Mercado

A realidade do campo

Nas duas últimas décadas, notadamente a partir de meados dos anos 90, os setores produtivos nacionais foram obrigados a conviver com obstáculos inimagináveis em qualquer economia considerada razoavelmente moderna e civilizada. Entre outras adversidades, primeiro enfrentou uma inflação draconiana e depois drástica redução do crédito e juros estratosféricos. Estes dois últimos obstáculos persistem até hoje.

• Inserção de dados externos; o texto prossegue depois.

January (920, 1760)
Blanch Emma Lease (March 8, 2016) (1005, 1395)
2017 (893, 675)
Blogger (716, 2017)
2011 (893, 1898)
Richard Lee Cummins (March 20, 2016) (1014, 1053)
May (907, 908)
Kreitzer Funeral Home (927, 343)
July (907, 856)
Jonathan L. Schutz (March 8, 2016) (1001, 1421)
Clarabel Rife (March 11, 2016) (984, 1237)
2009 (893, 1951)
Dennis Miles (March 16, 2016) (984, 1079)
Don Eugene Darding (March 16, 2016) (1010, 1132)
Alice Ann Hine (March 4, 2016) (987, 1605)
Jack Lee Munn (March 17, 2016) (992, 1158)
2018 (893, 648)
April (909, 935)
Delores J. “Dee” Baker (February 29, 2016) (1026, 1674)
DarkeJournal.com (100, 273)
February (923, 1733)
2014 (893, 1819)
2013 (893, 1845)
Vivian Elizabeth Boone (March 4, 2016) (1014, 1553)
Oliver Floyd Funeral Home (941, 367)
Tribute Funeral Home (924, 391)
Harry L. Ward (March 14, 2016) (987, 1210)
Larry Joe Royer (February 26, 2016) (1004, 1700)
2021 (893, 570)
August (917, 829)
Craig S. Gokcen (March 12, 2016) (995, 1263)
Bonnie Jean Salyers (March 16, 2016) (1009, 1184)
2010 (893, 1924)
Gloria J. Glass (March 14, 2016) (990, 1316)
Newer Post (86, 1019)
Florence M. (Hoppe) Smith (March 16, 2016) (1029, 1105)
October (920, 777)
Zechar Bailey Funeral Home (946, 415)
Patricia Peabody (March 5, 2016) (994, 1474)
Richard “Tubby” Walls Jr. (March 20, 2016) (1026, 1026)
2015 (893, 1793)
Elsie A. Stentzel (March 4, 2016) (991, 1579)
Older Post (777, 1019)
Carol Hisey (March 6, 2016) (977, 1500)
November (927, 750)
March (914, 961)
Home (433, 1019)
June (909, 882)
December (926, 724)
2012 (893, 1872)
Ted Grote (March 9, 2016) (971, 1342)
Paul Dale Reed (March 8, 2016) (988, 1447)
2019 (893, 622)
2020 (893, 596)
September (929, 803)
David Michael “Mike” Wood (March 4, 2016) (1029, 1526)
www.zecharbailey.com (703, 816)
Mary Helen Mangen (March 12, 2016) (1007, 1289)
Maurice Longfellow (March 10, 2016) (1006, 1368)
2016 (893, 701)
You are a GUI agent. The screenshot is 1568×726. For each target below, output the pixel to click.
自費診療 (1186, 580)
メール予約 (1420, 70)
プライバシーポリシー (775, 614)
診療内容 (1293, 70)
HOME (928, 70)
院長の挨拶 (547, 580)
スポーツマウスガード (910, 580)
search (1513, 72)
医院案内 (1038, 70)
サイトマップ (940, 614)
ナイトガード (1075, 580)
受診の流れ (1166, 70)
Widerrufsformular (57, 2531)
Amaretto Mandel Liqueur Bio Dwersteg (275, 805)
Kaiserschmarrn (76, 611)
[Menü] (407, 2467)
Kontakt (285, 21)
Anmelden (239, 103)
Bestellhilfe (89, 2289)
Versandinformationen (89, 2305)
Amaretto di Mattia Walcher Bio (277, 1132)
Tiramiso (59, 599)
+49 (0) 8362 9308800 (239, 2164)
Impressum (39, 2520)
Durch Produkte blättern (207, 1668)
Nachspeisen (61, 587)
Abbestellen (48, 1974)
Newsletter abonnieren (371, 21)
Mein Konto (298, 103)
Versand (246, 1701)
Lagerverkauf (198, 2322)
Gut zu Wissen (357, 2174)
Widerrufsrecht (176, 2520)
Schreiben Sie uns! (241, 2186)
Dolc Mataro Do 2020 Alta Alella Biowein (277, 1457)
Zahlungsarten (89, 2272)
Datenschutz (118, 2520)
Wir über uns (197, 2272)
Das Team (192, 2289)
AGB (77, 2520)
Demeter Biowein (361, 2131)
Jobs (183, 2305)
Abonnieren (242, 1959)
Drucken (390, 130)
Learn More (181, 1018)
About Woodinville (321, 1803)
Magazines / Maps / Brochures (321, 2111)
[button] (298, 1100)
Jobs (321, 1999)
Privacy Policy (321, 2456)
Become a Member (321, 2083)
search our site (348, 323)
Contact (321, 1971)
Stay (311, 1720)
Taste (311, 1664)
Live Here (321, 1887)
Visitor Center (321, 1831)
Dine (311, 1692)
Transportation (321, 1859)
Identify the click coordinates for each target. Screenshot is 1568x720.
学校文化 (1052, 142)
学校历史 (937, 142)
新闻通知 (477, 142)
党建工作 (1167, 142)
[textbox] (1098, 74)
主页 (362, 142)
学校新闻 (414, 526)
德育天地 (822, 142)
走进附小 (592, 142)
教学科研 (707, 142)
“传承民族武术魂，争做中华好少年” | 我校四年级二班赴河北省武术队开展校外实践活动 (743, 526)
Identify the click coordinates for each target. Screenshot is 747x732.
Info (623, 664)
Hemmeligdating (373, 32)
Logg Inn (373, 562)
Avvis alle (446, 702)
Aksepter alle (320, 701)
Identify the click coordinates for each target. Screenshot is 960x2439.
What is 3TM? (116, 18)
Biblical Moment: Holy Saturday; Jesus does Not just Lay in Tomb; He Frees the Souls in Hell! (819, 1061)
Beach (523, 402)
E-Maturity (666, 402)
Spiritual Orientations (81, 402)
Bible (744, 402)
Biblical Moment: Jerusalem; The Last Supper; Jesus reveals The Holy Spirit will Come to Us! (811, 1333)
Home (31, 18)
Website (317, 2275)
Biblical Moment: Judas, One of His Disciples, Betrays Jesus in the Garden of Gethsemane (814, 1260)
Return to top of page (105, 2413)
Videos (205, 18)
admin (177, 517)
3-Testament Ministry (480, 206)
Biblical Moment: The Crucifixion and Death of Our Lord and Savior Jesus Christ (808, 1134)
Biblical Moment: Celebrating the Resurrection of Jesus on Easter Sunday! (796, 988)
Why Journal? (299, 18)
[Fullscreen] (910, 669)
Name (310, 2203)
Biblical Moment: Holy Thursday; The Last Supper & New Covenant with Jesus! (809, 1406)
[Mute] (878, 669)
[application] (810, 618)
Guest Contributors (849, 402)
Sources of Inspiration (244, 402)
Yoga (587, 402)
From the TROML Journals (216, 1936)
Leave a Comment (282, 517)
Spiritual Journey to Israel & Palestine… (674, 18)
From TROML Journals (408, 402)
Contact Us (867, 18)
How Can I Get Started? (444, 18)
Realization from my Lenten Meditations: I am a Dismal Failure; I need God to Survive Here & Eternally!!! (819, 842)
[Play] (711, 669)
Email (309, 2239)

Resultado desta política econômica incoerente e ineficaz: queda significativa da atividade industrial, estagnação do consumo no mercado interno, desequilíbrio da balança comercial e brutal aumento da dependência do País em relação ao capital internacional. O reflexo foi o pífio crescimento do Produto Interno Bruto-PIB neste período, com conseqüências trágicas no perfil do tecido social brasileiro.

O desemprego aumentou vertiginosamente e a criminalidade também. São duas das muitas chagas sociais que, ao lado da obsessiva preocupação monetarista e fiscal do Poder Público, têm mantido a sociedade brasileira à beira de um ataque de nervos nos últimos tempos.

Mas, a despeito dos obstáculos já apontados, existem coisas boas acontecendo neste País. E o maior exemplo vem do campo. Sim, do campo, onde os líderes do MST-Movimento dos Sem Terra consideram que deve haver uma revolução.

As lideranças do MST sugerem em suas declarações que no campo brasileiro ainda vigora a mesma situação do período colonial e, por isso, defendem e incentivam invasões de terra à margem da Lei. Isto ficou claro há dias, quando o destemperado e alucinado chefe maior do MST, João Pedro Stedile insuflou os milhões de militantes do Movimento a acabarem literalmente com fazendeiros. Ou não é esta a conclusão das seguintes frases do referido discurso de Stedile?: “A luta camponesa abriga hoje 23 milhões de pessoas. Do outro lado há 27 mil fazendeiros. Essa é a disputa. Será que 1.000 perdem para 1? O que nos falta é nos unirmos. Para cada 1.000 pegaremos 1. Não vamos dormir até acabar com eles”.

O líder do MST atentou contra o estado de direito e a democracia. E fez isto mentindo. É completamente falsa a idéia que ele procura passar aos seus companheiros e à própria opinião pública, segundo a qual o produtor rural brasileiro é incompetente e explorador.

Claro que a reforma tributária já tarda e que no campo, assim como na cidade, há maus empresários. Todavia, é preciso lembrar que os nossos agricultores, aqueles que no ano passado produziram um superávit de US$ 23 bilhões nas exportações, travam uma guerra antiga contra a improdutividade.

Números incontestáveis da economia nacional mostram que nos últimos 20 anos a safra agrícola do País mais que dobrou. Saiu de 41 milhões de toneladas de grãos para 106 milhões. E promete fechar 2003 com mais de 120 milhões de toneladas de grãos, caminhando para ser, num futuro breve, o maior exportador neste segmento, superando até os Estados Unidos.

Além disso, a pecuária nacional, hoje dona do maior rebanho do Planeta, com cerca de 170 milhões de cabeças de gado, triplicou a exportação e o abastecimento interno. Neste mesmo período, a taxa de ociosidade das terras brasileiras, o indicador maior da improdutividade, caiu de 11% para 5%. Isto tudo, é oportuno observar, sem subsídios públicos. Enfim, o Brasil só não quebrou de vez graças à agricultura nacional, a verdadeira âncora que manteve a estabilidade do Real e o setor que mais gerou empregos, renda e divisas externas nas últimas décadas.

É evidente que a Reforma Agrária é urgente, principalmente porque pode ser um eficaz instrumento em favor da justiça social e um avanço no esforço de tornar a ocupação do campo mais justa, racional e produtiva. Mas o modelo de distribuição de terra defendido pelo MST atenta contra todos estes objetivos. Pior, atemoriza os agricultores e inibe novos investimentos na área, indispensáveis para o grande projeto que visa tornar o Brasil o maior celeiro de alimentos do Mundo.

O Governo deve e precisa assumir sua responsabilidade neste caso: agilizar a Reforma Agrária e enquadrar nos limites da Lei os devaneios de aventureiros, que manobram ideologicamente a boa fé de milhões de brasileiros que alimentam o legítimo sonho de tirar da terra o sustento de suas famílias.

Paulo Saquy é vereador em Ribeirão Preto e professor dos cursos de Odontologia da USP-RP e da Unaerp. (Artigo publicado no Jornal Tribuna de Ribeirão Preto no dia 31 de julho de 2003).